Selected extract |

Courses/Python/Concurrency: Threads vs Processes

    Lesson 22 • Advanced

    Concurrency in Python: Threads vs Processes

    Master Python's concurrency models and learn when to use threads, processes, or AsyncIO for maximum performance.

    What You'll Learn in This Lesson

    • • The difference between concurrency and parallelism — and why it matters
    • • How Python threads work and when the GIL limits you
    • • When to use threading vs multiprocessing vs asyncio
    • • How to share data safely between threads using locks and queues
    • • How to spawn and manage worker processes for CPU-bound tasks
    • • Real-world patterns: scrapers, batch processors, concurrent file downloads

    🔥 1. Why Concurrency Exists

    Computers run tasks in parallel using:

    • CPU cores → true parallelism (multiple chefs)
    • Scheduling → switching between tasks (one chef, many pots)
    • I/O waits → idle time you can use productively (waiting for water to boil)
    Type of WorkWhat It MeansBest SolutionReal Example
    CPU-boundHeavy calculations that keep the CPU busymultiprocessingImage processing, ML training
    I/O-boundWaiting for external resourcesthreads or asyncioAPI calls, file downloads

    ⚙️ 2. Threads in Python

    A thread is a lightweight unit of execution within a single process.

    What Threads ShareWhy It Matters
    MemoryFast communication, but risk of conflicts
    VariablesEasy data sharing, but need locks for safety
    File handlesCan work with same files simultaneously
    Python interpreterLimited by GIL for CPU work

    ✔ Good for:

    • network requests (waiting for servers)
    • reading/writing files (waiting for disk)
    • user interface responsiveness (don't freeze the UI)
    • downloading many URLs (lots of waiting)

    ❌ Not good for:

    • heavy computation (GIL blocks parallelism)
    • CPU-bound workload (use processes instead)

    Basic Threading

    Create and manage multiple threads

    Try it Yourself »
    Python
    import threading
    import time
    
    def task(name):
        # Each thread announces when it starts
        print(f"{name} starting")
        
        # Simulate I/O wait (like downloading a file)
        # During this sleep, other threads can run!
        time.sleep(0.5)
        
        print(f"{name} done")

Brief 1 |
Gather every line of the listing that contains the string "click".

Data shown |
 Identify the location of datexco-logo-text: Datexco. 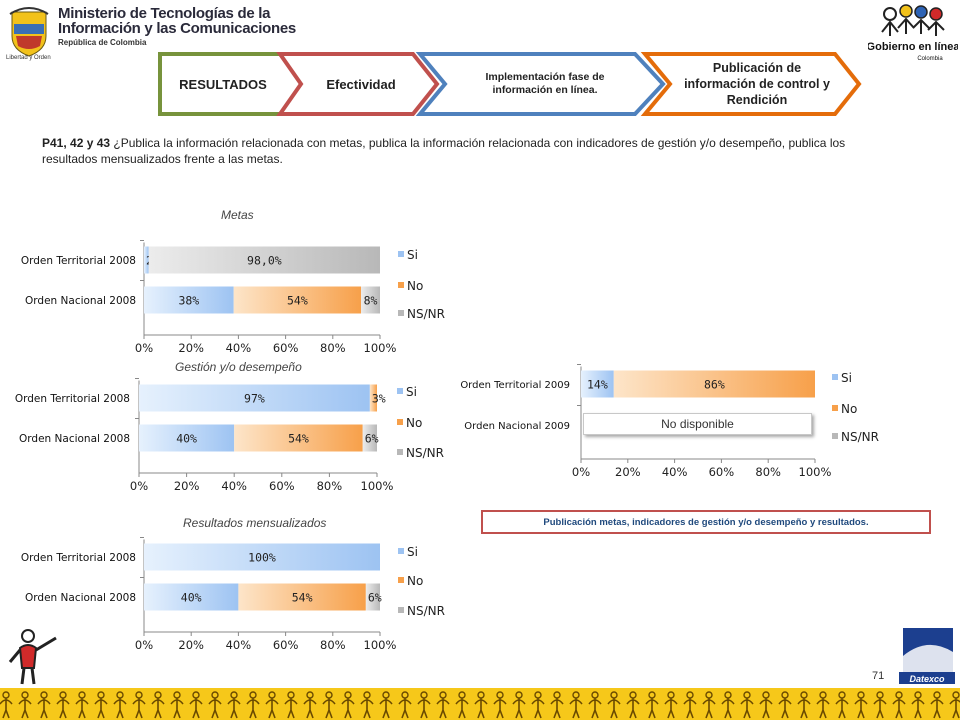
(927, 679).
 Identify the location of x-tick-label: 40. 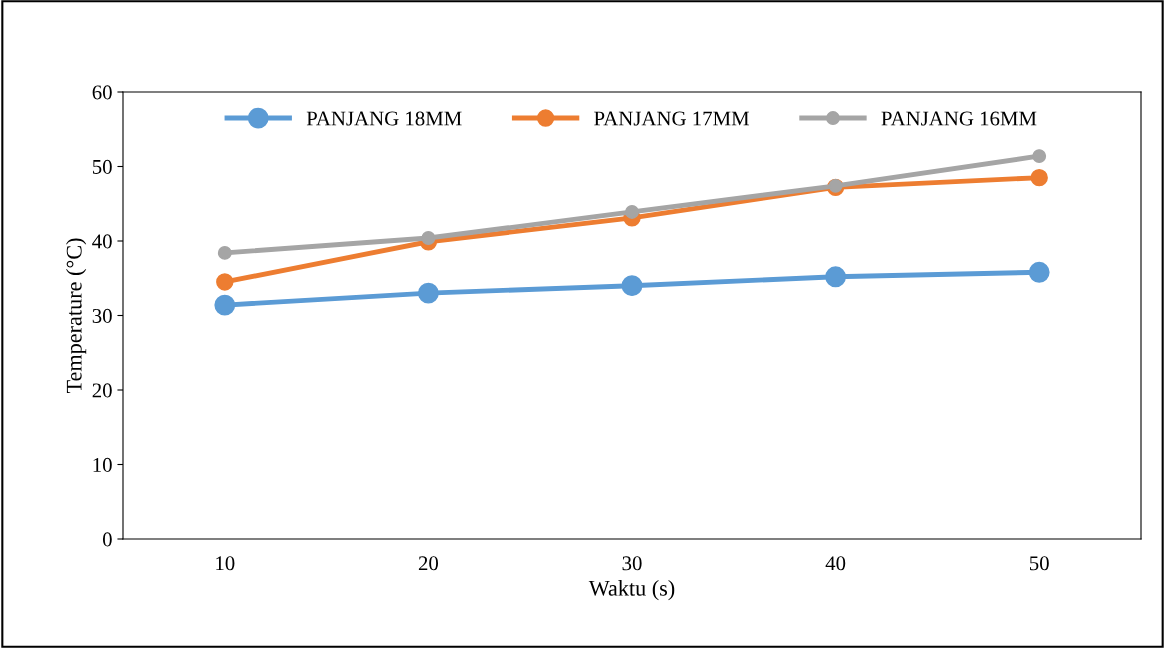
(836, 564).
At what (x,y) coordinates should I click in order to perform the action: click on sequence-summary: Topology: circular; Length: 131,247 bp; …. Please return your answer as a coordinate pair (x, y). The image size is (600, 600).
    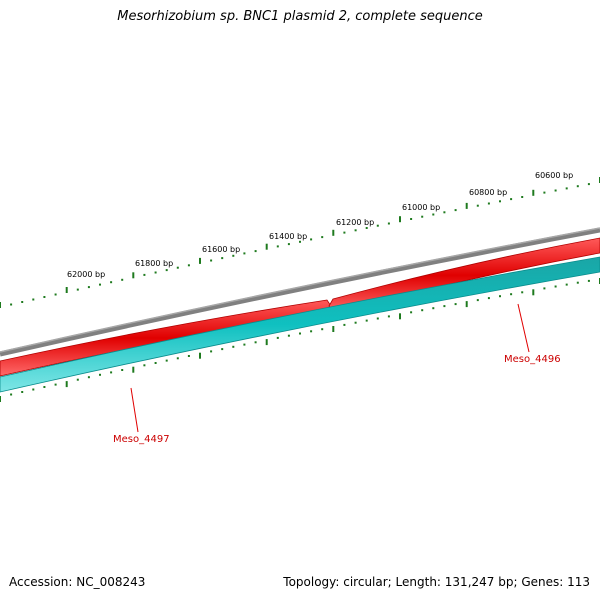
    Looking at the image, I should click on (436, 582).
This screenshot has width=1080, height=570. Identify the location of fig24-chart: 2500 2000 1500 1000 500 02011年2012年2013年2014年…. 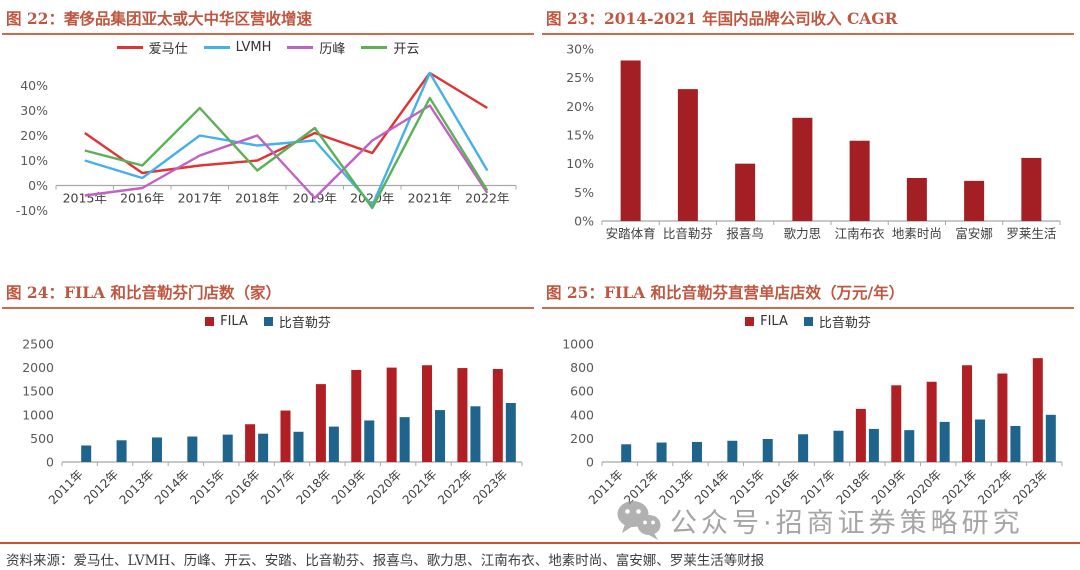
(272, 422).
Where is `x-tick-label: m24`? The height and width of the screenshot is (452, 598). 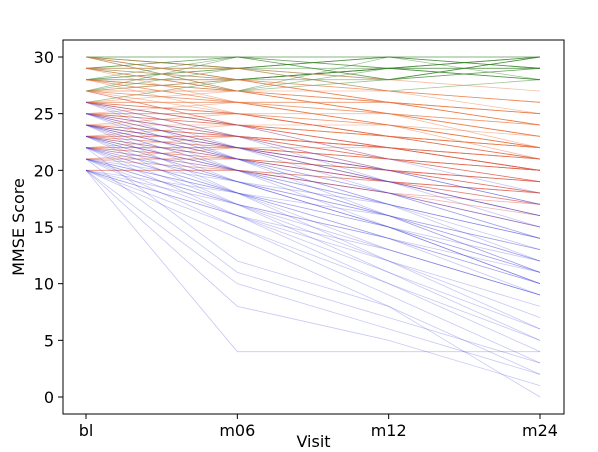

Brief 2 |
Pick up the Python concurrency lesson right after its last line and carry it on.

Exercise output 1 |
At what (x,y) coordinates should I click in order to perform the action: click on sequence-summary: Topology: circular; Length: 131,247 bp; …. Please return your answer as a coordinate pair (x, y). The image size is (600, 600).
    Looking at the image, I should click on (436, 582).

Exercise output 2 |
    
    # Create 3 thread objects
    # Each thread will run the 'task' function with a different name
    threads = [
        threading.Thread(target=task, args=(f"Thread-{i}",))
        for i in range(3)
    ]
    
    # Start all threads (they begin running)
    
    ...

    🧠 3. Understanding the GIL (Global Interpreter Lock)

    The GIL (Global Interpreter Lock) is a mutex that protects access to Python objects.

    SituationGIL EffectResult
    Running Python codeGIL is heldOther threads wait
    Waiting for network/fileGIL is releasedOther threads can run
    Using C extensions (NumPy)Often releasedTrue parallelism possible

    This means:

    ❌ Threads cannot speed up CPU-heavy tasks

    (e.g., image processing, hashing, compression)

    ✔ Threads can hugely speed up I/O tasks

    (e.g., APIs, web scraping, DB queries)

    ⚡ 4. Processes in Python

    A process is a full Python interpreter with its own memory.

    AspectThreadsProcesses
    MemorySharedSeparate (isolated)
    GILShared (limits CPU work)Each has its own
    Startup timeFast (microseconds)Slow (milliseconds)
    Data sharingEasy (same memory)Requires serialization

    ✔ Advantages:

    • True parallelism (uses multiple CPU cores)
    • Great for CPU-bound work
    • No GIL problems — each process has its own

    ❌ Disadvantages:

    • More memory used (each process needs its own)
    • Slower to start (spawning a new Python interpreter)
    • Harder to share data (must serialize/deserialize)

    Basic multiprocessing:

    Basic Multiprocessing

    Run CPU-bound tasks in separate processes

    Try it Yourself »
    Python
    import multiprocessing
    import time
    
    def cpu_task(name):
        print(f"{name} starting")
        
        # CPU-intensive work: calculate sum of squares
        # This keeps the CPU busy (not waiting for I/O)
        total = sum(i * i for i in range(10_000_000))
        
        print(f"{name} done: {total}")
    
    # IMPORTANT: This guard is required on Windows!
    # Without it, the script would spawn infinite processes
    if __name__ == "__main__":
        # Create 2 process objects
        processes = [
            multiprocessing.Process(tar
    ...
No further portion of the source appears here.